WIP: Fix contractor test ndf
Test NDF Fix
Passing Pipeline
See MR pipeline. Additionally both tests were run locally 50 times in a loop and passed all 50 times.
Original Error Message / Reason for NDF
Below is the original failure messages. This would happen almost 100% locally, but less frequent online.
--- FAIL: TestIntegrationFormContract (2.34s)
host_integration_test.go:218: We already have a contract with host ed25519:de45e8ccac7c01a3393bc82221cd455d1b539fbd176d9e2fbf5d5b5bdd9dafd9
--- FAIL: TestContractPresenceLeak (2.33s)
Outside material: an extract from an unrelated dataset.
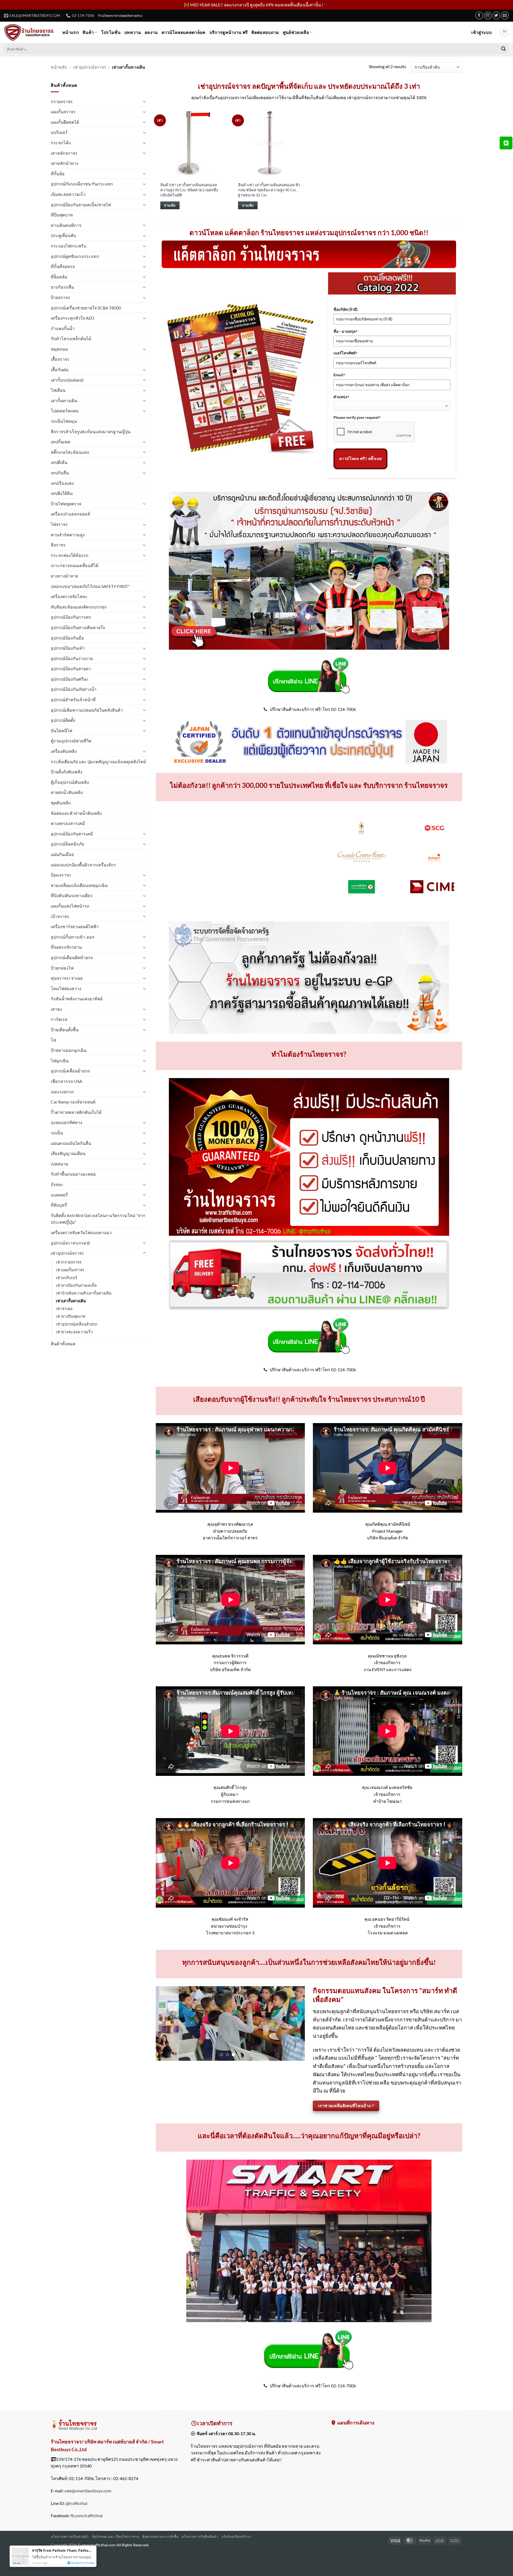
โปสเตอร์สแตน (65, 410)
host_integration_test.go:684: We already have a contract with host ed25519:8ee294ede325fc7472c2cf334bf9b8874d5ecff5f053ad604bbd8f025715c5eb
Description of Solution
Through testing I found that adding a sleep at the beginning of the test eliminated the error. This aligns with why the NDF is more present locally than online. Further investigation identified that the reason for the NDF and the reason the sleep helped was due to the background execution of threadedContractMaintenance
. Both these tests manually call managedNewContract
which is also called by threadedContractMaintenance
. Online and with the sleep, threadedContractMaintenance
runs twice before the allowance for the contractor
is set which means it doesn't try and form contracts. Locally the test executes fast enough that the contractor
allowance is set before the 2nd trigger of threadedContractMaintenance
which causes conflicts between the two calls of managedNewContract
.
managedNewContract
did not hold the contractor
lock throughout the duration of the method, instead it acquired and released the lock multiple times. This allowed for the two calls of managedNewContract
to conflict with each other and try and form a contract with the same host at the same time. Updating managedNewContract
to acquire the lock at the beginning and then release it with a defer
statement resolved this conflict and the NDF.